— Prompt —
From the first line of the data below, copy each line up to the one containing "2019 (699, 2371)", and include that line too.

** Opening Information supplied block **

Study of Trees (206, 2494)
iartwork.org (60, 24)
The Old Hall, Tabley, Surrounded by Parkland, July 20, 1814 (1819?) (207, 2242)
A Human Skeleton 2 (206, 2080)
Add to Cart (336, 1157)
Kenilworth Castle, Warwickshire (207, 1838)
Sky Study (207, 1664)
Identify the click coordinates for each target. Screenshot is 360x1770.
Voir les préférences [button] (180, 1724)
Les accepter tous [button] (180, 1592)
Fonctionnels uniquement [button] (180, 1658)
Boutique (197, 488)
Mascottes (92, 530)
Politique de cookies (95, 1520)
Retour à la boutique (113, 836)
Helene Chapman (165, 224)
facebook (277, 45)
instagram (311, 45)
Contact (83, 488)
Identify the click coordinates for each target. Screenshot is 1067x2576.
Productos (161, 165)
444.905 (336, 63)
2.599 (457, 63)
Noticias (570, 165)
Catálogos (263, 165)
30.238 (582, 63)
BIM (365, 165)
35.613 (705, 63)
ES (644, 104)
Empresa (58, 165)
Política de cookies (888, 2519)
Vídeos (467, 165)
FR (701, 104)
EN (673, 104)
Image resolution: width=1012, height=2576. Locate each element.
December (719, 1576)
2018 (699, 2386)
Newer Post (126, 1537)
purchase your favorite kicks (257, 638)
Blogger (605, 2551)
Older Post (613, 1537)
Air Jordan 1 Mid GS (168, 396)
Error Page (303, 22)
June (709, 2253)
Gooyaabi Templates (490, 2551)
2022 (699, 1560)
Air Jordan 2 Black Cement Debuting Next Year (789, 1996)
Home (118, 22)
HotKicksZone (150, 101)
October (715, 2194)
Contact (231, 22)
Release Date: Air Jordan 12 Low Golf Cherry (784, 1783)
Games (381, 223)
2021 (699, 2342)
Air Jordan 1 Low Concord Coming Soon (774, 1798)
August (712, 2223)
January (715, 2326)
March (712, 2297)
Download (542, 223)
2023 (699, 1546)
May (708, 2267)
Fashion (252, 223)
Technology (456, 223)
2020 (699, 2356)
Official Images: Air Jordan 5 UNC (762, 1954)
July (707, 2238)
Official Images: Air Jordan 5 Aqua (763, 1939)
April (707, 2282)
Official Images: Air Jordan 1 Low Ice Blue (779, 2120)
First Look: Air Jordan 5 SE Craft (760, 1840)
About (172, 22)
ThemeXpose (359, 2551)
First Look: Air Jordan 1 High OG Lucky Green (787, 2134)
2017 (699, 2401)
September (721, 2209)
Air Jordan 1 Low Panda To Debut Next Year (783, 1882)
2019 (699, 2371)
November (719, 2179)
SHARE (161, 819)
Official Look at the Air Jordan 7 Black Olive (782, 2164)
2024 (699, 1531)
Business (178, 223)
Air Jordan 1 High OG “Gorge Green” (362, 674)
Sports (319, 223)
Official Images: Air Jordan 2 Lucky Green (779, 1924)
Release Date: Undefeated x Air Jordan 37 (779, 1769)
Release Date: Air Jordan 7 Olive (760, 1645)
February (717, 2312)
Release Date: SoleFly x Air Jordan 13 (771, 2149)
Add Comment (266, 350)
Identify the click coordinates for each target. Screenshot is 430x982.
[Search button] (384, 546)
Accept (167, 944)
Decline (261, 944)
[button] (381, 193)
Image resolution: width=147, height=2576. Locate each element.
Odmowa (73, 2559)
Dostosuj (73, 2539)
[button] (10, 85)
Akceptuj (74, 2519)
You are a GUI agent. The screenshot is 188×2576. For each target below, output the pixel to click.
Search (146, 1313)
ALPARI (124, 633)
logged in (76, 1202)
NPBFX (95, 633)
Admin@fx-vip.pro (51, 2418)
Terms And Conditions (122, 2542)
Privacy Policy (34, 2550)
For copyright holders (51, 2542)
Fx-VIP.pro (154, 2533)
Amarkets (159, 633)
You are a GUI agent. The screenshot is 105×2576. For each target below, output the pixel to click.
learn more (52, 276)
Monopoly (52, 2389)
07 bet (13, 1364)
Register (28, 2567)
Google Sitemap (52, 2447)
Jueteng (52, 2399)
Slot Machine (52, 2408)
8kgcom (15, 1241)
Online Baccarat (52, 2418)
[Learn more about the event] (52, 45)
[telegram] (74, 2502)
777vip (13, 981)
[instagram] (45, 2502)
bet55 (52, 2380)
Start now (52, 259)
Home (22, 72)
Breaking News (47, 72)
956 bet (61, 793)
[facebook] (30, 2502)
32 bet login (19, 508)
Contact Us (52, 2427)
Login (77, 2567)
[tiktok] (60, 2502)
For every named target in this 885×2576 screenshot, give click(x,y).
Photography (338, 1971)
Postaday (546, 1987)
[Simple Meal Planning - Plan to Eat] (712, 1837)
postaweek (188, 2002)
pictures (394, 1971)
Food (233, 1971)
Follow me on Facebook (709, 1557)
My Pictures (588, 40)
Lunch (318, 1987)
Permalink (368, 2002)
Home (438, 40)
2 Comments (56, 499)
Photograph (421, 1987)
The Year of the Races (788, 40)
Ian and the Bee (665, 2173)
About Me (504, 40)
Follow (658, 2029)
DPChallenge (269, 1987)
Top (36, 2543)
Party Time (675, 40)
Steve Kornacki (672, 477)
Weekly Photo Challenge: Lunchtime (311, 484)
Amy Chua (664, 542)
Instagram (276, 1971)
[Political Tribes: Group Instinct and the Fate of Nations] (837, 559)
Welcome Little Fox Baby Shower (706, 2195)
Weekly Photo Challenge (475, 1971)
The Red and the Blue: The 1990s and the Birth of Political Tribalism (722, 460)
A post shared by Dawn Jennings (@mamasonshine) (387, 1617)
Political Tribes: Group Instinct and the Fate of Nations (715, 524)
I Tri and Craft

** Closing Information supplied block **

— Solution to this problem —
Study of Trees (206, 2494)
iartwork.org (60, 24)
The Old Hall, Tabley, Surrounded by Parkland, July 20, 1814 (1819?) (207, 2242)
A Human Skeleton 2 (206, 2080)
Add to Cart (336, 1157)
Kenilworth Castle, Warwickshire (207, 1838)
Sky Study (207, 1664)
Identify the click coordinates for each target. Screenshot is 360x1770.
Voir les préférences [button] (180, 1724)
Les accepter tous [button] (180, 1592)
Fonctionnels uniquement [button] (180, 1658)
Boutique (197, 488)
Mascottes (92, 530)
Politique de cookies (95, 1520)
Retour à la boutique (113, 836)
Helene Chapman (165, 224)
facebook (277, 45)
instagram (311, 45)
Contact (83, 488)
Identify the click coordinates for each target. Screenshot is 1067x2576.
Productos (161, 165)
444.905 (336, 63)
2.599 (457, 63)
Noticias (570, 165)
Catálogos (263, 165)
30.238 (582, 63)
BIM (365, 165)
35.613 (705, 63)
ES (644, 104)
Empresa (58, 165)
Política de cookies (888, 2519)
Vídeos (467, 165)
FR (701, 104)
EN (673, 104)
Image resolution: width=1012, height=2576. Locate each element.
December (719, 1576)
2018 (699, 2386)
Newer Post (126, 1537)
purchase your favorite kicks (257, 638)
Blogger (605, 2551)
Older Post (613, 1537)
Air Jordan 1 Mid GS (168, 396)
Error Page (303, 22)
June (709, 2253)
Gooyaabi Templates (490, 2551)
2022 (699, 1560)
Air Jordan 2 Black Cement Debuting Next Year (789, 1996)
Home (118, 22)
HotKicksZone (150, 101)
October (715, 2194)
Contact (231, 22)
Release Date: Air Jordan 12 Low Golf Cherry (784, 1783)
Games (381, 223)
2021 (699, 2342)
Air Jordan 1 Low Concord Coming Soon (774, 1798)
August (712, 2223)
January (715, 2326)
March (712, 2297)
Download (542, 223)
2023 (699, 1546)
May (708, 2267)
Fashion (252, 223)
Technology (456, 223)
2020 (699, 2356)
Official Images: Air Jordan 5 UNC (762, 1954)
July (707, 2238)
Official Images: Air Jordan 5 Aqua (763, 1939)
April (707, 2282)
Official Images: Air Jordan 1 Low Ice Blue (779, 2120)
First Look: Air Jordan 5 SE Craft (760, 1840)
About (172, 22)
ThemeXpose (359, 2551)
First Look: Air Jordan 1 High OG Lucky Green (787, 2134)
2017 (699, 2401)
September (721, 2209)
Air Jordan 1 Low Panda To Debut Next Year (783, 1882)
2019 (699, 2371)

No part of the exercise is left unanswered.